“When I was learning to do this, I practised for nine months. I got a friend of mine to hit the stone. One day I cut my chest open doing it. I wasn’t paying attention to the stone, and never noticed that it was hollow; so then when the blow came down, the sharp edges of the stone, from my having nothing but a fleshing suit on, cut right into the flesh, and made two deep incisions. I had to leave it off for about a month. Strange to say, this stone-breaking never hurt my chest or my breathing; I rather think it has done me good, for I’m strong and hearty, and never have illness of any sort.

“The first time I done it I was dreadful frightened. I knew if I didn’t stop still I should have my brains knocked out, pretty well. When I saw the blow coming I trembled a good bit, but I kept still as I was able. It was a hard blow, for it broke the bit of Yorkshire paving, about an inch thick, into about sixty pieces.

“I got very hard up whilst I was performing at this beer-shop. I had run away from home, and the performances were only two nights a-week, and brought me in about six shillings. I wasn’t engaged anywhere else. One night, a Mr. Emanuel, who had a benefit at the Salmon Saloon, Union-street, asked me to appear at his benefit. He had never seen me, but only heard of my performances. I agreed to go, and he got out the bills, and christened me Signor C——; and he had drawings made of the most extravagant kind, with me holding my arms out with about ten fifty-six-pound weights hanging to them by the rings. He had the weights, hammers, and a tremendous big stone chained outside the door, and there used to be mobs of people there all day long looking at it.

“This was the first success I made. Mr. Emanuel gave five shillings for the stone, and had it brought up to the saloon by two horses in a cart to make a sensation. It weighed from four to five hundred weight. I think I had such a thing as five men to lift it up for me.

“I had forgotten all about this engagement, and I was at the coffee-house where I lodged. The fact was, I was in rags, and so shabby I didn’t like to go, and if he hadn’t come to fetch me I should not have gone. He drove up in his chaise on the night in question to this coffee-shop, and he says, ‘Signor C——, make haste; go and change your clothes, and come along.’ I didn’t know at first he was speaking to me, for it was the first time I had been Signor C——. Then I told him I had got my best suit on, though it was very ragged, and no mistake about it, for I remember there was a good hole at each elbow. He seemed astonished, and at last proposed that I should wear his great-coat; but I wouldn’t, because, as I told him, his coat would be as well known at the saloon as he himself was, and that it didn’t suit me to be seen in another’s clothes. So he took me just as I was. When we got there, the landlady was regularly flabbergastered to see a ragged fellow like me come to be star of the night. She’d hardly speak to me.
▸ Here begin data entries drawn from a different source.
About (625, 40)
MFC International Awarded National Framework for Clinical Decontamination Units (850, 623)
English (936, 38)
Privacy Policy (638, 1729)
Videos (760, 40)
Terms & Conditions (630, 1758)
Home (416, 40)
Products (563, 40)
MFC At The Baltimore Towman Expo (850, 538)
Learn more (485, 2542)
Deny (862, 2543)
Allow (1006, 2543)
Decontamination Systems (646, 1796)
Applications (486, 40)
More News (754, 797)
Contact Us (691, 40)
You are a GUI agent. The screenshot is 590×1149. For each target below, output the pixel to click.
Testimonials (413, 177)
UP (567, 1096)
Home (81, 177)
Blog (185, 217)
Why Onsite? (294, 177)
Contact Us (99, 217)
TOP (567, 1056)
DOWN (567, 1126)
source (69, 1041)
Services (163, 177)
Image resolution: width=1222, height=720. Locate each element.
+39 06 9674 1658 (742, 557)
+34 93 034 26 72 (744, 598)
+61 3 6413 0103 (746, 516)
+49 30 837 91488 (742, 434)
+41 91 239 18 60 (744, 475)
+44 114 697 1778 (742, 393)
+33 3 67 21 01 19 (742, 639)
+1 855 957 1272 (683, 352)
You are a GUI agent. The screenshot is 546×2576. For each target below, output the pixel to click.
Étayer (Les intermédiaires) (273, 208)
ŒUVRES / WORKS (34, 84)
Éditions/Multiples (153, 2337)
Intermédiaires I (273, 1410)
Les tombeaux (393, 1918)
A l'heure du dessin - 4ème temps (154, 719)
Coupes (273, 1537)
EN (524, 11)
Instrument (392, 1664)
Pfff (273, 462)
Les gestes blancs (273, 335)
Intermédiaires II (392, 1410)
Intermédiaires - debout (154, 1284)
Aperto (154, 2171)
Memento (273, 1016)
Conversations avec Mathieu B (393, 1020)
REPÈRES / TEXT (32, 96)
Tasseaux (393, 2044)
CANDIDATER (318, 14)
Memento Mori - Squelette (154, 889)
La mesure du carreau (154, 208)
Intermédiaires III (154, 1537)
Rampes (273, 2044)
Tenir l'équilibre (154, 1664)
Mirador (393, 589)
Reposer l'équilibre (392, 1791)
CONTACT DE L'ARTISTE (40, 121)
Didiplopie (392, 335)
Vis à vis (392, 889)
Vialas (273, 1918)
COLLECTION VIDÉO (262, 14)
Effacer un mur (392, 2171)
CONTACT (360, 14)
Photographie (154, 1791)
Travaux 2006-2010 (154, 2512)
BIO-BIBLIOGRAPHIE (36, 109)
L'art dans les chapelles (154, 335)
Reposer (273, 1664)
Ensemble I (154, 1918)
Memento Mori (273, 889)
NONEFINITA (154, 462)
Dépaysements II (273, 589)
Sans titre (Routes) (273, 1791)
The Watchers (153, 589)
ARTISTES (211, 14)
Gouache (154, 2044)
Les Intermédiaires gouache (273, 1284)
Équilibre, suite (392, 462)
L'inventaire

“There was a tremendous house, and they had turned above a hundred away. When I got into the saloon, Emanuel says, ‘What’ll you have to drink?’ I said, ‘Some brandy;’ but my landlord of the coffee-house, who had come unbeknown to me, he grumbles out, ‘Ask him what he’ll have to eat, for he’s had nothing since the slice of bread-and-butter for breakfast.’ I trod on his toe, and says, ‘Keep quiet, you fool!’ Emanuel behaved like a regular brick, and no mistake. He paid for the supper and everything. I was regularly ashamed when the landlord let it out though. That supper put life into me, for it almost had the same effect upon me as drink.

“It soon got whispered about in the saloon that I was the strong man, and everybody got handing me their glasses; so I was regularly tipsy when it was time to go on, and they had put me off to the last on purpose to draw the people and keep them there drinking.

“I had a regular success. When the women saw the five men put the stone on my chest, they all of them called out, ‘Don’t! don’t!’ It was a block like a curb, about a foot thick, and about a four feet six inches long. I went with Emanuel to buy it. I had never tried such a big one before. It didn’t feel so heavy on the chest, for, you see, you’ve got such out-and-out good support on your hands and heels. I’ve actually seen one man raise a stone and another a waggon. It’s the purchase done it. I’ve lifted up a cart-horse right off his legs.

“The stone broke after six blows with a twenty-eight pound sledge-hammer. Then you should have heard the applause. I thought it would never give over. It smashed all to atoms, just like glass, and there was the people taking away the bits to keep as a remembrance.

“As I went out the landlady asked me to have a bottle of soda-water. The landlady was frightened, and told me she had felt sure I should be killed. I was the second that ever done stone-breaking in England or abroad, and I’m the first that ever did such a big one. The landlady was so alarmed that she wouldn’t engage me, for she said I must be killed one of the nights. Her behaviour was rather different as I went out to when I came in.